Historians have viewed the English provision as a reaction either to the
"Bloody Assize," the treason trials conducted by Chief Justice
Jeffreys in 1685 after the abortive rebellion of the Duke of Monmouth, [FN30]
or to the perjury prosecution of Titus Oates in the same year. [FN31] In either
case, the exclusive concern of the English version was the conduct of judges in
enforcing the criminal law. The original draft introduced in the House of Commons
provided: [FN32]
FN29. See Gregg v. Georgia, 428 U.S. 153, 168‑173, 96 S.Ct.
2909, 2920‑2925, 49 L.Ed.2d 859 (1976) (joint opinion of Stewart, Powell,
and Stevens, JJ.) (hereinafter joint opinion); Furman v. Georgia, 408 U.S. 238,
316‑328, 92 S.Ct. 2726, 2765‑2772, 33 L.Ed.2d 346 (1972) (Marshall,
J., concurring); Granucci, "Nor Cruel and Unusual Punishments
Inflicted:" The Original Meaning, 57 Calif.L.Rev. 839 (1969).
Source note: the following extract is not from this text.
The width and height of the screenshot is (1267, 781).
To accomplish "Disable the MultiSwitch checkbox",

FN30. See I. Brant, The Bill of Rights 155 (1965).
FN31. See Granucci, supra, at 852‑860.
FN32. Id., at 855.
"The requiring excessive bail of persons committed in
criminal cases and imposing excessive fines, and illegal punishments, to be
prevented."
Although the reference to "criminal cases" was
eliminated from the final draft, the preservation of a similar reference in the
preamble [FN33] indicates that the
deletion was without substantive significance. Thus, Blackstone treated each of
the provision's three prohibitions as bearing only on criminal proceedings and
judgments. [FN34]
FN33. The preamble reads in part:
"WHEREAS the late King James the Second, by the assistance of
divers evil counsellors, judges, and ministers employed by him, did endeavor to
subvert and extirpate . . . the laws and liberties of this kingdom.
"10. And excessive bail hath been required of persons
committed in criminal cases, to
elude the benefit of the laws made for the liberty of the subjects. "11.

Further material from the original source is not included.